Now let’s talk about health care. Again, let’s begin by seeing what we all have in common. We all want high-quality health care for ourselves and our families. I don’t think anybody wants crappy health care. Nor does anybody want to be denied needed services based on some misguided or wrongly applied administrative rule.
Two questions need to be addressed. First, do we want everybody to have decent health care, or do we only want decent health care to be available to rich people? Second, how do we propose to get the health care we want?
I confess that I don’t quite understand the conservative view of the first question. It seems to me that a political philosophy that states, in essence, “No, you people can get sick and die, because you’re poor,” is not a philosophy that any normal human being could possibly espouse, not even for a moment. So I’m going to give conservatives credit for not having such a philosophy. I’m going to assume that even the most strident conservative will agree with me that decent health care should be available to everyone. Everyone, without exception.
That leaves us with only one substantive question: How are we to provide this care to everyone?
It seems quite clear to me that, in attempting to achieve this goal, private enterprise has quite abjectly failed. There are certainly things that private enterprise does more efficiently and reliably than government — rewarding innovation, for one. But providing health care does not seem to be one of those things.

**Data**
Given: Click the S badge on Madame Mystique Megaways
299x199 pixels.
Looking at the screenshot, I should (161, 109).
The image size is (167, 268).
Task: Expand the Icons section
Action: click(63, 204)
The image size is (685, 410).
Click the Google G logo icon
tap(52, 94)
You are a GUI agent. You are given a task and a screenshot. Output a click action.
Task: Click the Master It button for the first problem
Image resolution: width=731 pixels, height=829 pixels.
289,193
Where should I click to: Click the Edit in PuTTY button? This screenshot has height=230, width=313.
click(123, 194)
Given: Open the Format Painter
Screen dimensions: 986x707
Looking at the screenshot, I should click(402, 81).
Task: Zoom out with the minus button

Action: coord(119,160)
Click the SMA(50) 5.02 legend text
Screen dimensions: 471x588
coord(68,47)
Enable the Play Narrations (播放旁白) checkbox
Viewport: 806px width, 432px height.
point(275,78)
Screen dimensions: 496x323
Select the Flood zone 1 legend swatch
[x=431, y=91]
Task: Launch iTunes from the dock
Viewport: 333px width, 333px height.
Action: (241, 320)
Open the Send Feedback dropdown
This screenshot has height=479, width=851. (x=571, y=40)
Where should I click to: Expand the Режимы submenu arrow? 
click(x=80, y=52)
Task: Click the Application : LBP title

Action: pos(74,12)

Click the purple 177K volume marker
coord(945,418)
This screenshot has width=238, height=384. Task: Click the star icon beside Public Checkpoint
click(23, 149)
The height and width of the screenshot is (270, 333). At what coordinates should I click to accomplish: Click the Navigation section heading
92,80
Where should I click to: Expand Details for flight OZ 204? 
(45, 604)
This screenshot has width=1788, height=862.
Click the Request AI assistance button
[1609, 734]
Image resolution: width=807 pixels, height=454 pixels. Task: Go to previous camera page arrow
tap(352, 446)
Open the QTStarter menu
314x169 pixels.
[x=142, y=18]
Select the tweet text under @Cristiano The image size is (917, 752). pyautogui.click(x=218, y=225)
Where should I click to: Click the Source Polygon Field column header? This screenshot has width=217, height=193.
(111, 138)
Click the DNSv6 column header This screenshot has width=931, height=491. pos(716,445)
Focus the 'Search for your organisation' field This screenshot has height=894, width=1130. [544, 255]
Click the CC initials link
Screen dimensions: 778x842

**Problem description**
In the text on health care, what thing does the writer name that private enterprise does more efficiently and reliably than government? The items aren't needed for this.

**Finished task**
Rewarding innovation.